Professor takes nearly 25-year break before returning to music in earnest
When Peter Barton was 7 years old and living in Paris, he used to get up in the bay window of his kitchen and sing La Marseillaise, the French national anthem, to all of his neighbors outside.
This Saturday, Barton, 51, will be singing the American national anthem, as well as the USC alma mater, to 80,000 football fans at the Missouri–South Carolina game.
The School of Music professor may have graduated to a bigger venue, but he hasn’t forgotten his performances in France.
Barton said the praise of his Paris neighbors helped him build his confidence.
“They would always applaud, and I think maybe that early applause is what encouraged me to continue to sing. But I have always loved to sing,” Barton said.
His passion for music carried over into high school, where Barton was a pop-rock singer — a successful one at that.
He was offered a recording contract with a small record company at the age of 17. Barton’s father, however, didn’t co-sign the contract, saying his son needed to go to college.
So Barton went to the University of North Carolina at Chapel Hill and studied music and played soccer, becoming the leading scorer on the school’s freshman team.
Barton had to give up the sport, though, when he was accepted into the best voice studio at Chapel Hill.
“A varsity sport in college just takes up so much time,” Barton said. “And as any music major knows, it may not be the hardest major on campus, but it’s definitely the most time-consuming.”
After graduating from Chapel Hill, Barton went on to the University of Texas to pursue a master’s degree. Halfway through the curriculum, though, he decided he wanted to pursue an opera career in New York City.
The career “never really worked out the way I wanted it to at the time,” Barton said, and at 30 he figured it was time to get a steady job with health insurance.
Barton entered the financial industry, where he worked with a number of companies for almost 25 years as he continued to perform, keeping his passion for music alive.
Then, four years ago, Barton rediscovered his first passion in earnest, thanks to the help of a colleague from Winthrop University.
“I met Jerry Helton, who had been teaching at Winthrop for forever and a million years, and I did some singing for him,” Barton said. “And he said, ‘Why don’t you come and finish that master’s you never finished?’
“So I finished my master’s while working at UNC Charlotte, and during that period, I can’t tell you how I decided it, but I decided I really wanted to get out of financial services finally and go back to my original passion.”
That decision brought him to USC, where he received his doctorate last December.
Barton started teaching a survey of opera class shortly thereafter.

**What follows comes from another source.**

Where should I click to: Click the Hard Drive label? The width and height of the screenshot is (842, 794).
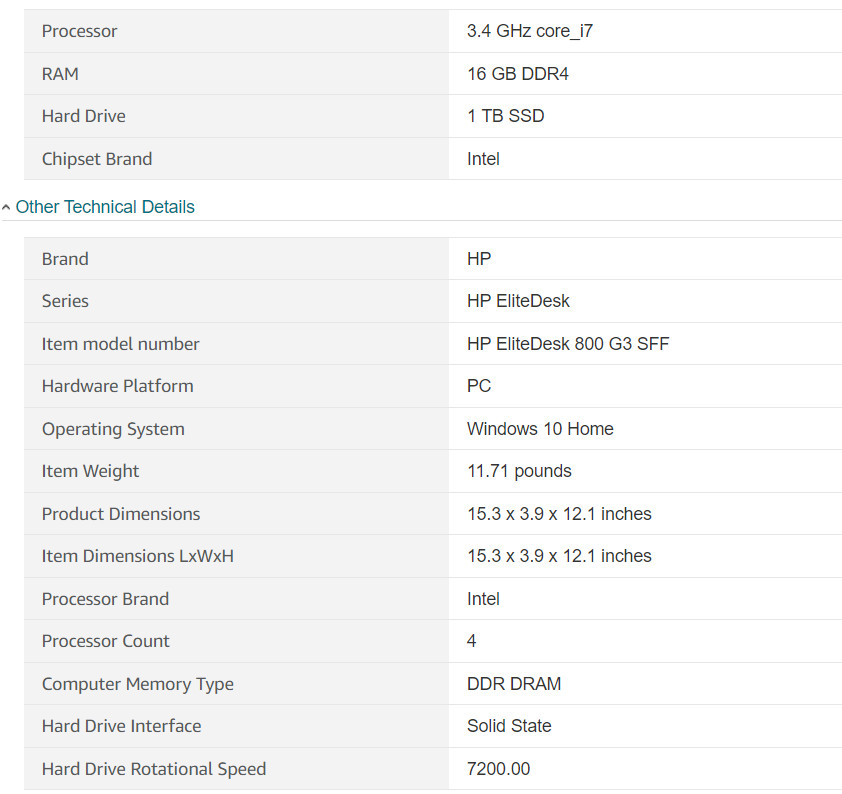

This semester, he’s teaching voice lessons to 20 students.
As he worked toward his doctorate last fall, Barton had the opportunity to sing the alma mater and national anthem at the Auburn football game.

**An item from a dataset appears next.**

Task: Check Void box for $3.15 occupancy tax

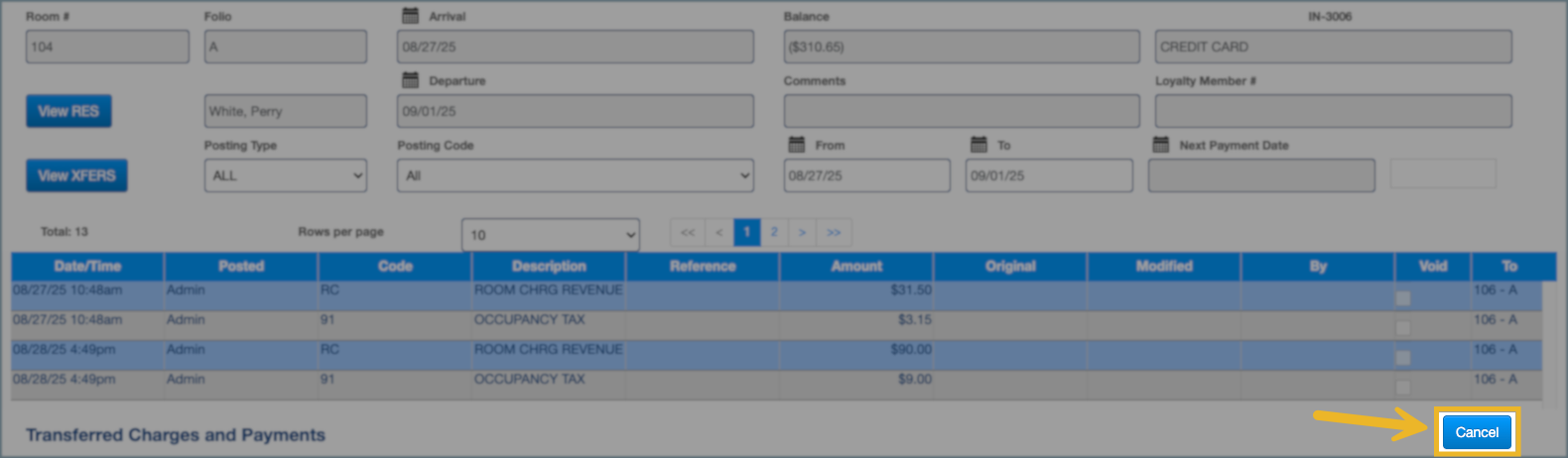Action: [1402, 328]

While that game was the biggest crowd Barton had performed in front of, he said, he was “fiercely concentrated” rather than nervous.
Since then, Barton has performed at 10 Gamecock baseball games, and he’s got a good track record, too.
The team, he said, has gone 9-1 when he sings.
But the same didn’t hold for football, as the Gamecocks fell to Auburn last season, and that’s a record Barton said he wants to correct.
“This year, I need to be 1-1,” Barton said. “We definitely need to beat Missouri. With the Gamecocks’ record in baseball, (my 9-1 record is) not so hard to do, so I need to bring the football team luck this Saturday as well.”
Barton applauded USC for featuring voice faculty from within the school, since department faculty usually sing at sporting events.
Now, 11 performances and three years later, Barton’s allegiance has changed, and his support has shifted from UNC to USC, saying, “It’s hard not to become a Gamecock fan.”
“I think at this point, even if they played North Carolina, I’d root for the ‘real Carolina’ which is [in] my mind now the University of South Carolina,” Barton said.